The board game called Monopoly had really come a long way since it was first mass-produced in America in 1934. The game is basically something we all have grown up and played with (I don’t know about this current generation, though). The board with its whimsical properties, monies, game pieces and of course, Rich Uncle Pennybags who holds the game altogether could take us all to a poignant trip down memory lane.
However, for a number of POWs (Prisoners of War) during the Second World War, the game of Monopoly had given them a chance at escape and freedom.
How come a petty board game be their passport to freedom? Here is the story…
From Board Game to Escape Device
During the course of the Second World War, many British soldiers were dropped behind enemy lines and as a result, were caught and held prisoners. Germany, nevertheless, allowed humanitarian groups like Red Cross to give care packages to these prisoners as their way of keeping their end of the bargain at the Geneva Convention.
One category in these packages tickled the Allied Forces – “games and pastimes.”
The Allies took advantage of this inclusion to craft a device that would aid POWs from escaping their tormentors. Taking advantage of the fact that the Nazis allowed charities to make these care packages, they posed as one (fake charity name: Licensed Victuallers Prisoners Relief Fund) and sent off packages to prisoners of war which had hidden escape kits in them – provisions that had escape tools like compasses, metal files, money and the most important element of all, maps.
The Allies disguised these escape paraphernalia into kits as Monopoly games.
The compasses and files were camouflaged as playing pieces. The money, mostly in French, Italian and German bank notes were hidden under Monopoly’s play money. The maps, made of silk, were concealed under the boards themselves.
“The game was too innocent to raise suspicion, it was the ideal size for a top-secret escape kit,” commented ABC News’s Ki Mae Heussner.
The British secret service which is also the organization responsible for planning escape and evasion, M19, had the hand in developing these said Monopoly/escape kits. M19 conspired with John Waddington, Ltd., UK’s licensed Monopoly manufacturer.
“It was ingenious,” Philip Orbanes, author of several books on Monopoly, said to Heussner in an interview. “The Monopoly box was big enough to not only hold the game but hide everything else they needed to get to POWs.”
But the British Allies could have used other board games at the time they thought of this getaway tactic.
Why did it have to be Monopoly? After all, it was an American board game and they were, well, British servicemen. Wouldn’t it have been more fitting to use a British board game in the first place?
No, m19 did not have a special affinity to American real state whatsoever. They chose Monopoly for this sole purpose: Waddington (remember, licensed UK manufacturer of the game) had mastered a technology no other company had – printing on silk.
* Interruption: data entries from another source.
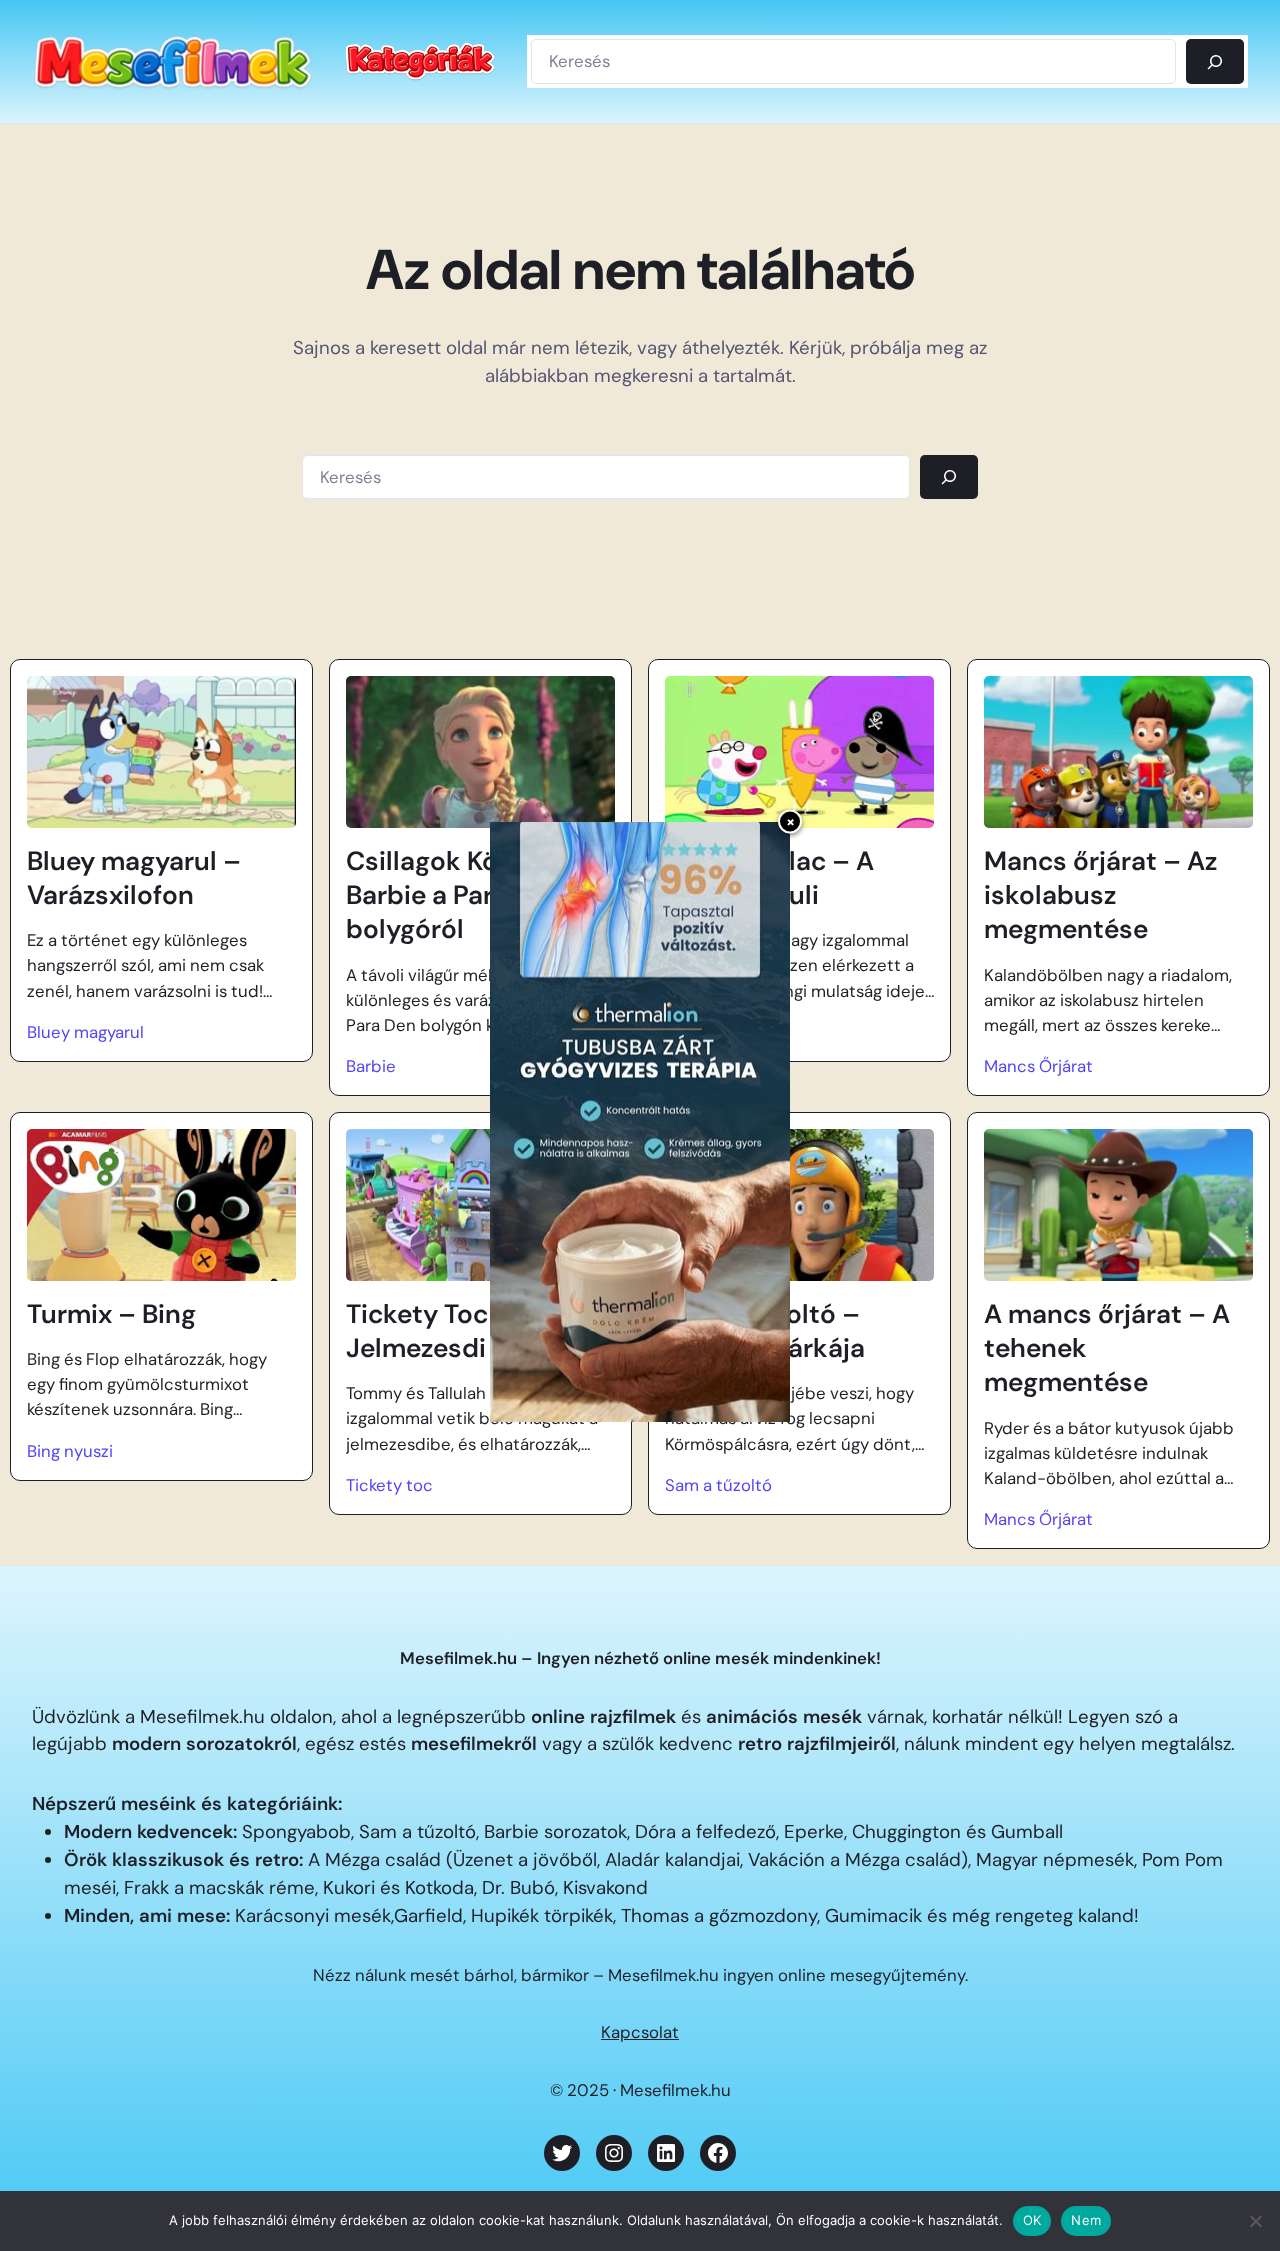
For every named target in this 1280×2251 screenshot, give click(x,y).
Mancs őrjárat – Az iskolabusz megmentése (1100, 895)
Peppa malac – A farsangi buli (769, 878)
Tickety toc (389, 1485)
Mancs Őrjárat (1038, 1066)
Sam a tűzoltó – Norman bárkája (765, 1331)
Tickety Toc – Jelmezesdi (429, 1331)
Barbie (371, 1066)
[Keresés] (1215, 61)
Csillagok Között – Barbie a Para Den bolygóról (458, 895)
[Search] (949, 477)
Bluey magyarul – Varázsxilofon (134, 878)
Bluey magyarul (85, 1032)
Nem (1086, 2220)
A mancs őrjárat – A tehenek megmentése (1107, 1348)
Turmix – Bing (111, 1314)
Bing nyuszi (70, 1451)
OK (1032, 2220)
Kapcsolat (640, 2032)
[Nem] (1255, 2221)
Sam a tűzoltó (718, 1485)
This factor was very essential in the escape kits. The Allies needed a map material that was more durable than paper and would not tear and dissolve when wet, something that would be light enough and could be hidden in a boot or packed into a cigarette packet any moment and an object that would not crackle or produce any noise when held or stored. Silk was the perfect candidate for that. And Waddington, in the onset of WWII, was already using this silk-printing technology M19 needed for their escape maps.
Waddington as the UK licensee for the Monopoly board games was an extra factor, for safety and security reasons.
So, before being sent off for missions, Royal Air Force (RAF) airmen were already briefed that if they were unfortunately captured, all they would do was to look for the Monopoly board game in their respective care package, the ones given to them while in prison, and look for the escape equipment integrated in it. These ‘special’ edition Monopoly sets were marked with a red dot on the Free Parking space – a seemingly print error to those looking at it but did not know the meaning behind it. the red dot to captured soldiers was their window to freedom.
The soldiers were also instructed to destroy the game once they obtained everything they needed from it. This was to make sure that the ruse would be kept a secret from the Axis power. The trick worked as the Germans were blind to the tactic; yet unfortunate for us now since we do not have actual artifacts to look at and examine.
British historians have estimated that there were countless of British soldiers helped by the board game in WWII.
Little Things Equal to Big Results
So, little mundane things should never be underestimated. Look at how a minor, at times, overlooked, board game was able to change the course of history.